Ok pretend you were asked to smell this one blind… I don’t just mean ‘wine’ blind, but as if you had no idea what type of beverage was in your glass at all. I think I might guess a Margherita? Lime? Check. Salt? Check. And maybe be so bold as to suggest Mezcal instead of Tequila due to the slight smokiness? It’s all about Mt. Etna right here and the Carricante grape that gives off so many more flavors outside your normal rolodex. Add the likes of Lychee, Chamomile, and White Sage for example. The layers here are so unique, please do take your time. Drinking this after a day or two and it starts to show similarities to Chablis, or even Champagne sans bulles.
The Benanti name may be the most recognized in Etna, but they’re quick to state that none of the regions recent success would have been possible without the work of oenologist, Salvo Foti. Ok, homework assignment: drink more Etna Bianco! ‘I Vigneri’ is Foti’s small label and is a must try. Also try Graci, Ayunta and Federico Curtaz.
Mortellito ‘Calaiancu’ Bianco
Grillo 90% + Catarratto 10%
Pachino, Noto, Sicily 2018
The Grillo grape variety is likely named from the word Grilli, meaning pip, as opposed to Grillo, which means Cricket. It is also an important grape in Marsala production but more often found in the high quality stuff rather than the bulk ‘cooking wine.’ In fact, it is thought to have the highest potential for quality out of the more widely planted white grapes on the island (e.g. Catarratto, Ansonica; Carricante is in a class by itself.) on the island, but once again due to farmers conditioned to grow for volume – let’s just say you’ve got to kiss a lot of crickets before you find a princely Grillo such as this.
Dario Serrentino, after years of selling his grapes to now famous pioneers in Sicilian natural wine (Frank Cornelissen, Lamoresca) he finally started Mortellito in 2014. Dario also sits in the natural wine camp, but his approach is making clean wines which taste ‘extreme only in their deliciousness.’ Amen to that. The Noto region can get pretty stinking hot (see: same latitude as Morocco or Tunisia) but Dario’s family has been quite fortunate to have land rich with limestone, which helps keep the sugars in check, the acidity high, as well as providing the mineral backbone that all good island born white wines require. I love this quote from the importer:
“His wines have a tempered hedonism, a mix of ‘taking’ in the sun (as the Italian idiom goes), and then ‘taking a bath’ in the salty-cool sea.”
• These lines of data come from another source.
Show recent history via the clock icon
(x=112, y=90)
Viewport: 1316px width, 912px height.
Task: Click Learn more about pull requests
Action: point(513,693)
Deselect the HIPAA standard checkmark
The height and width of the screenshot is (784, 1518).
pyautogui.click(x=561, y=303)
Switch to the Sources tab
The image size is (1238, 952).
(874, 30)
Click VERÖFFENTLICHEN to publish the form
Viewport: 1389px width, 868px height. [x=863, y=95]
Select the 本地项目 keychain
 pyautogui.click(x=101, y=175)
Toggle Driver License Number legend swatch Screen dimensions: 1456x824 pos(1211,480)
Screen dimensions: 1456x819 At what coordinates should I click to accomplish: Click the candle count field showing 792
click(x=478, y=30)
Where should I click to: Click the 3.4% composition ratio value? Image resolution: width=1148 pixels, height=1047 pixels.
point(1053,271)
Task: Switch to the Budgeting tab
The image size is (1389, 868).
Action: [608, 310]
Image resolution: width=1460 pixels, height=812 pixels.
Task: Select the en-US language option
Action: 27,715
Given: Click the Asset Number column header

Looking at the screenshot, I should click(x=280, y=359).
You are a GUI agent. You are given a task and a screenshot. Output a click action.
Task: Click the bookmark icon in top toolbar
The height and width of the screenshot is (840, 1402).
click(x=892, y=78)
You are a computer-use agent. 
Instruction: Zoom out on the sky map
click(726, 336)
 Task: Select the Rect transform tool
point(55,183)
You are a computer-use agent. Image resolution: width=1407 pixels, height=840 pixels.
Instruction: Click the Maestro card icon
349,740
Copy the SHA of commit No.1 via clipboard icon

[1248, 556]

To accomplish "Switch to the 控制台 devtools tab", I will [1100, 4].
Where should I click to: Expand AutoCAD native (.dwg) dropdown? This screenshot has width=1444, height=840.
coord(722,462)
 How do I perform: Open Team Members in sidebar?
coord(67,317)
I’m totally a fan of a wine not shy about being straight vegetal. This one hits my olfactory happy spot with the unique and mouth watering summer fragrance of fresh tomato leafs. There are a few similarities here with Sauvignon Blanc, which I find alluring in this case (rare!) It is more fresh herbs than grassy, more exotic like Jalapeño than bell peppery. This wine more about Pomelo, under ripe kiwi fruit and lemon marmalade (so Sicilian!) than a typical tropical trap, and a sprig or two of mint and rosemary exotically finish it off. It’s complex to be sure, and will be super fun to experiment with for pairing foods (something with Tamarind perhaps?) but it is also surprisingly super refreshing in that sort of grapefruit-shandy sort of way.
Mortellito is the name of Dario’s family land and the label clearly gives you a window into how special a place it is. ‘Calaiancu’ is native Siciliano dialect for ‘white grapes’ Only 250 cases made, we are thrilled to have the opportunity to present it to you.